Obama chegou em uma tarde chuvosa, incomum nesta época do ano, e sua caravana passou rapidamente.
"O clima pode estar contra e prejudicar seu passeio, mas nós cubanos somos a favor dessa visita porque dará um impulso a essa nova relação", afirmou Daynei Abreu, de 29 anos, dona de alguns negócios situados próximo à embaixada.
Obama, sua esposa Michelle e suas duas filhas Sasha e Malia chegaram às 22H00 GMT a Havana Velha para conhecer o centro histórico.
Desde cedo a segurança exerceu um controle tão severo que acabou impedindo ou desestimulando os cubanos a sair em massa para saudar Obama.
A nada menos do que 50 metros do local visitado pelo presidente, as pessoas enfrentavam a chuva e os controles de segurança em meio a uma nuvem de guarda-chuvas para avistá-lo. A maioria era turistas estrangeiros.
"Acho que me deixaram ficar aqui porque, com a minha mochila, me confundiram com um turista", disse Ariel Hernández, engenheiro civil de 42 anos, um dos poucos cubanos no local.
"Desde que eu era criança ouvia a historia da revolução, que foi na verdade a que história contra os Estados Unidos", comentou. "É realmente um momento histórico", contou.
Na terça-feira, Obama deverá discursar para o povo cubano no Gran Teatro de La Habana. O evento será transmitido ao vivo pela televisão cubana. No mesmo dia, ele assistirá a uma partida de beisebol. O acesso será restrito em ambos os casos.

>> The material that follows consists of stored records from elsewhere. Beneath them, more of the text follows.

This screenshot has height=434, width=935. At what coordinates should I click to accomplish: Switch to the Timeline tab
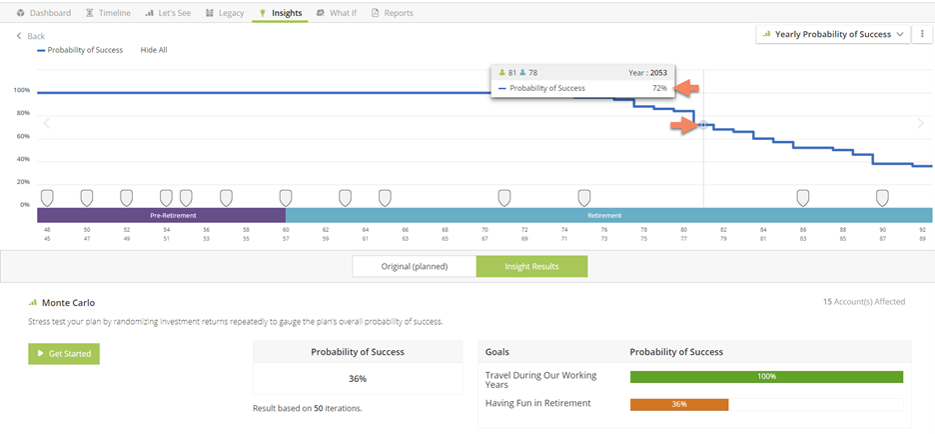click(108, 13)
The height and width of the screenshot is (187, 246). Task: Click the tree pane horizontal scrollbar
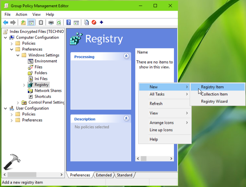pos(32,175)
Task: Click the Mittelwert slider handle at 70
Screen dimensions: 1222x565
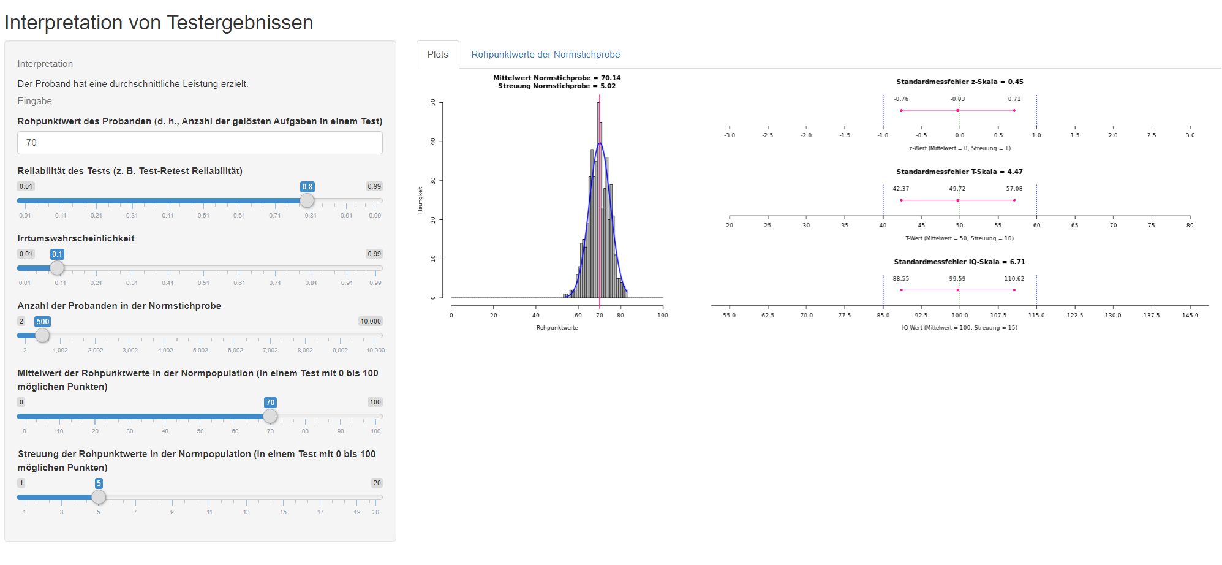Action: pyautogui.click(x=270, y=416)
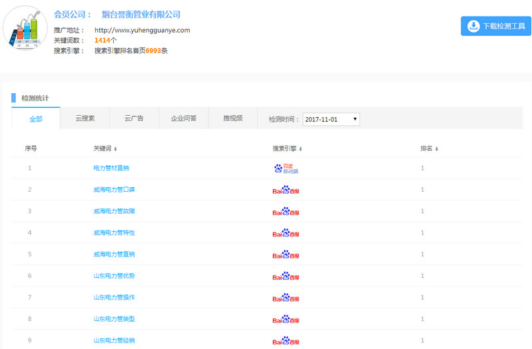Open the 企业问答 tab
The image size is (532, 349).
(183, 119)
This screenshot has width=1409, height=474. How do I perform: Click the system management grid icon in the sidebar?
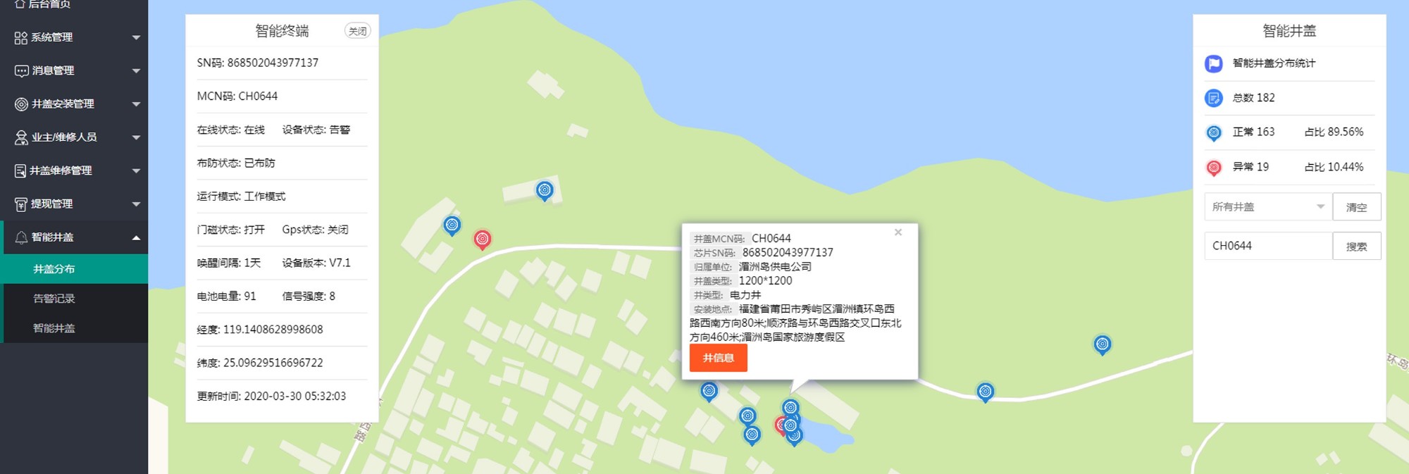[21, 37]
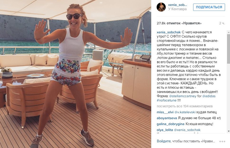Click scrollbar up arrow in comments

click(x=229, y=32)
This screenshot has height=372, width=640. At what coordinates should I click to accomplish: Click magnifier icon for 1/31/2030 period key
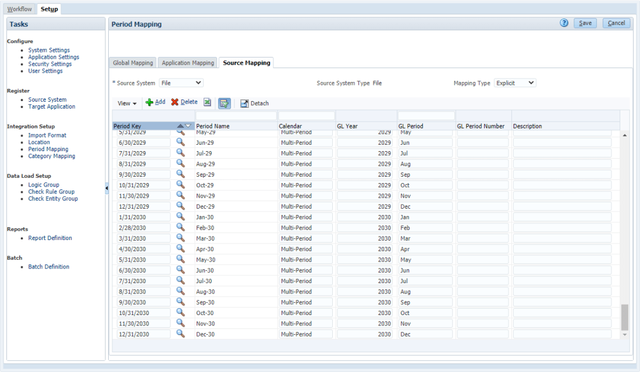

Amarilis Sosa e seu marido Antonio Álvarez viram a chegada do presidente dos Estados Unidos pela televisão, em sua casa no bairro Vedado.
"É um momento que todos os cubanos não esperavam, mas, veja, o temos aqui em Cuba", comentou Sosa. Sobre seu televisão, um retrato de Che Guevara, um dos heróis da revolução.